Task directions:
The required answer is the run of lines from the one holding "Given: Increase the" to the end of the data below, copied exactly and free of pictures.

(Stored records)
╭──

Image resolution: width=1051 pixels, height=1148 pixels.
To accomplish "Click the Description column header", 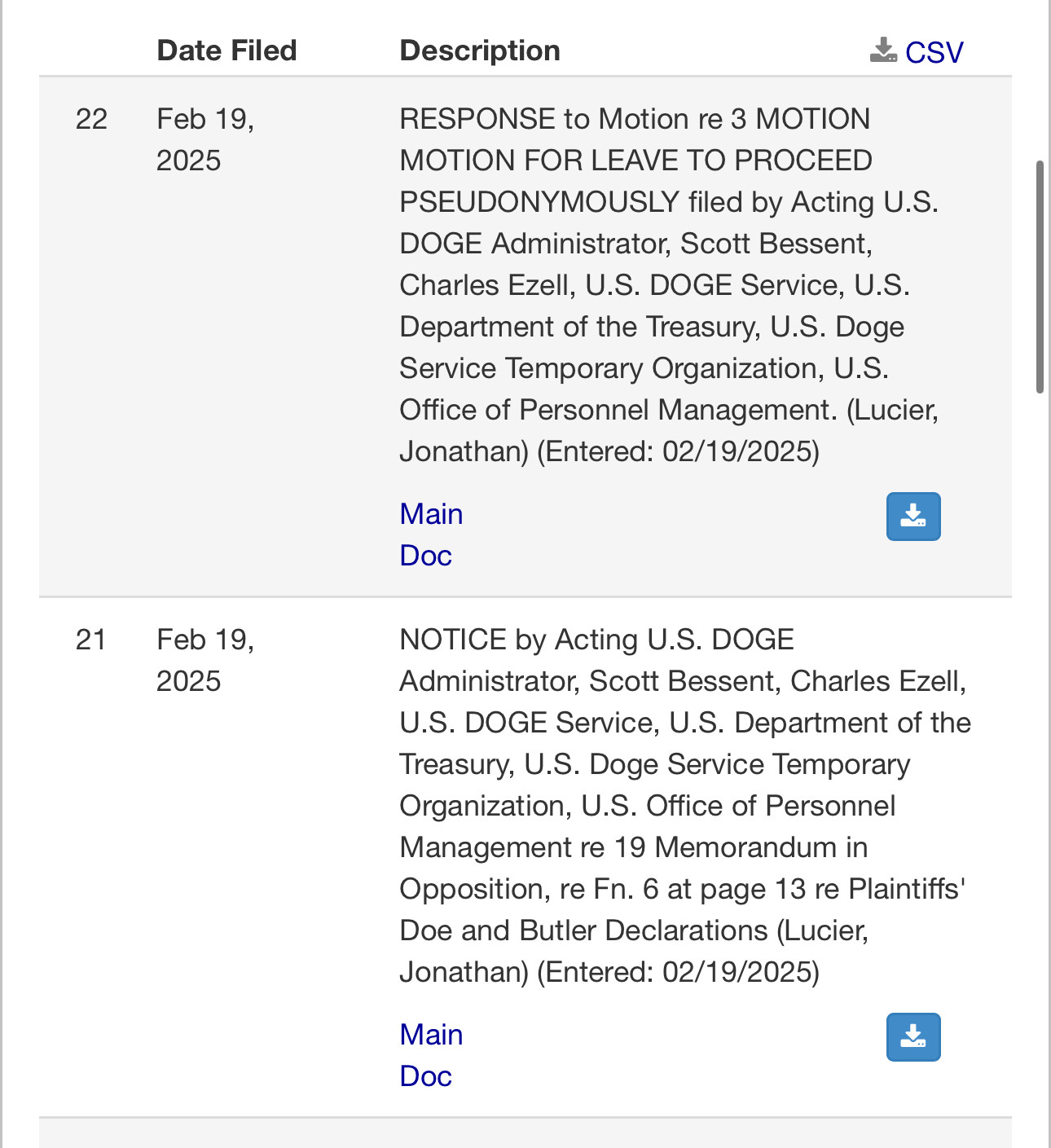I will click(479, 51).
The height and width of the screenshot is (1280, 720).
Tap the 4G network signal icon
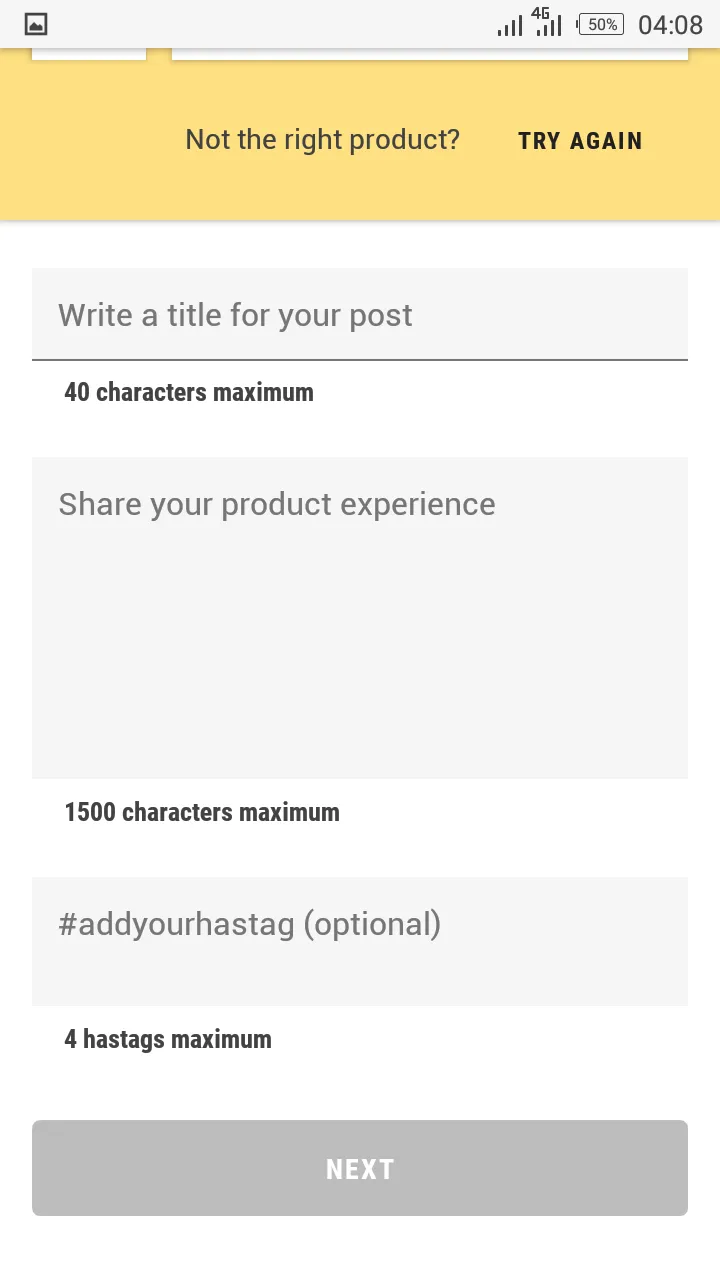coord(548,22)
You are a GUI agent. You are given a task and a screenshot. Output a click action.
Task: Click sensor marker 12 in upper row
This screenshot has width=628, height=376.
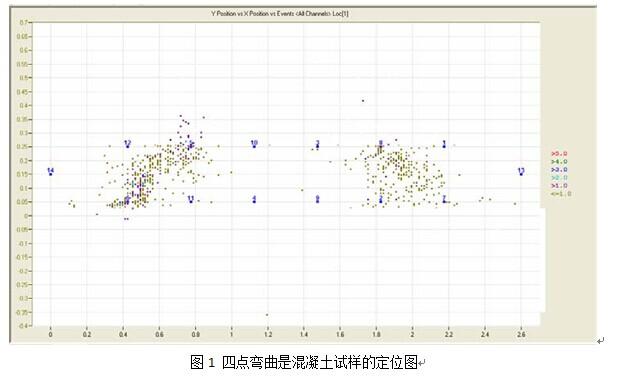pos(127,144)
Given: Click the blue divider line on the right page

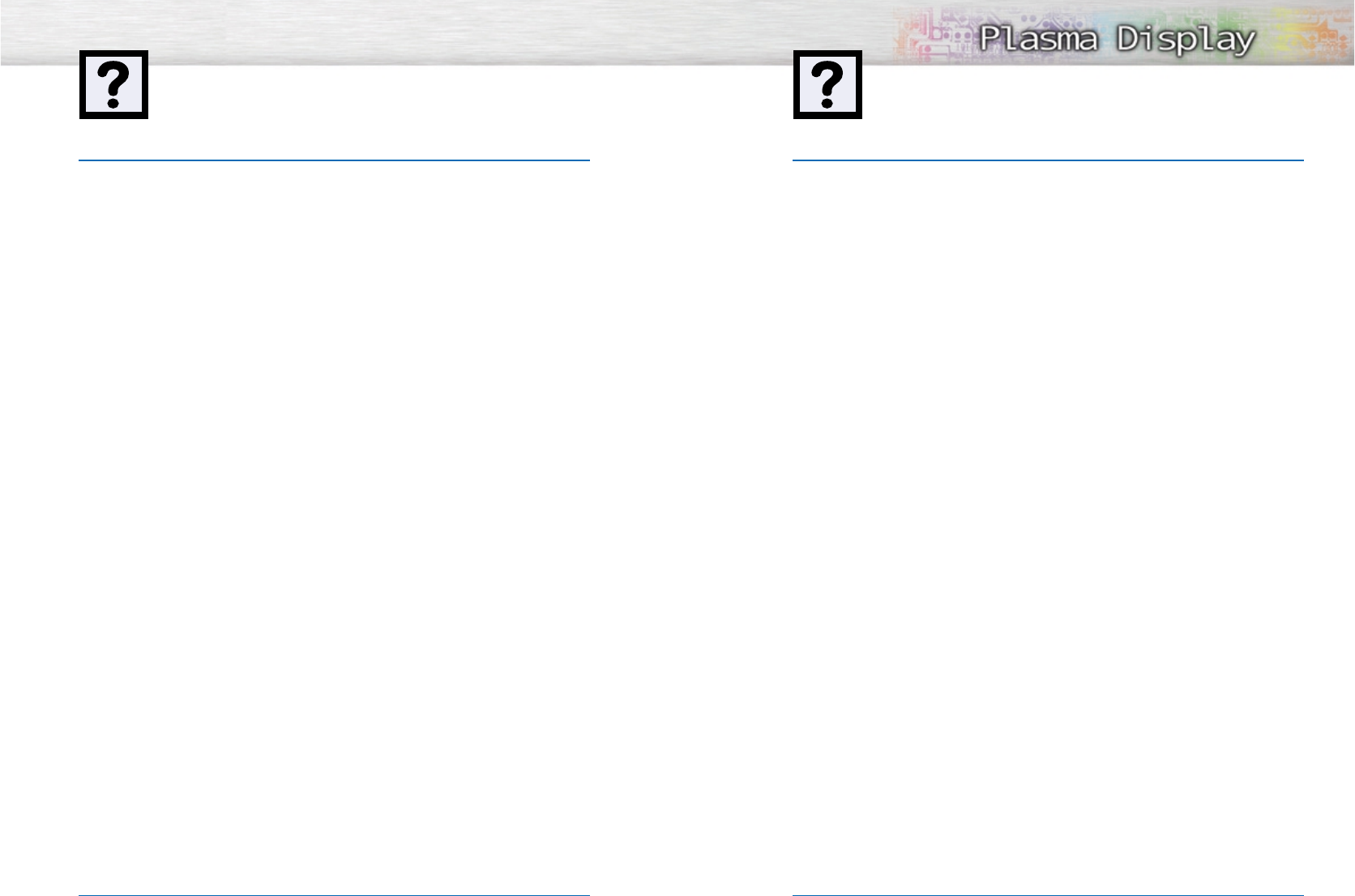Looking at the screenshot, I should coord(1048,160).
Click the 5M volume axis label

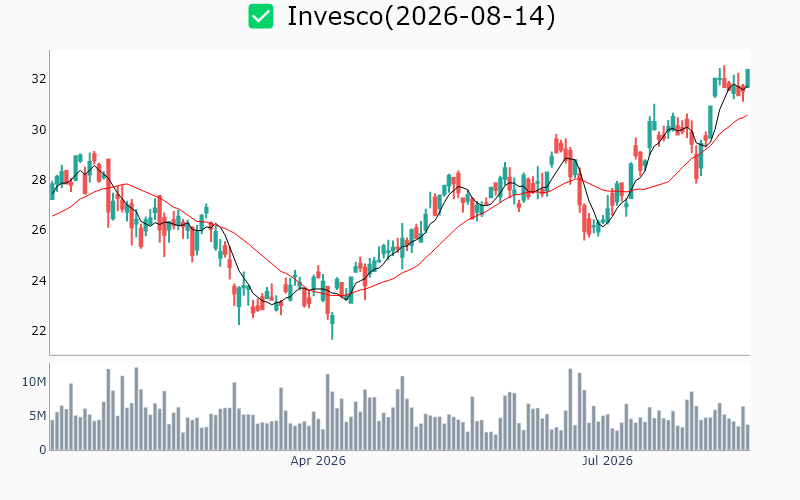38,416
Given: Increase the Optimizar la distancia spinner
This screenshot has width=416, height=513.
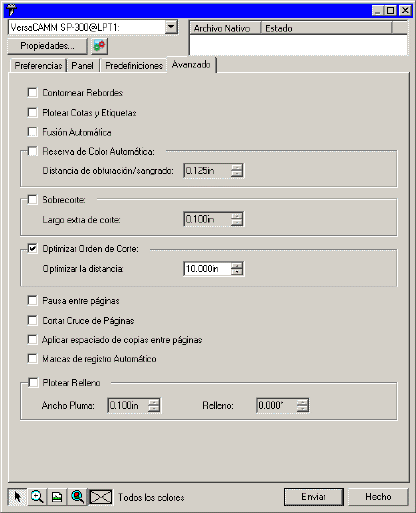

╰──

Your response:
Given: Increase the Optimizar la distancia spinner
This screenshot has width=416, height=513.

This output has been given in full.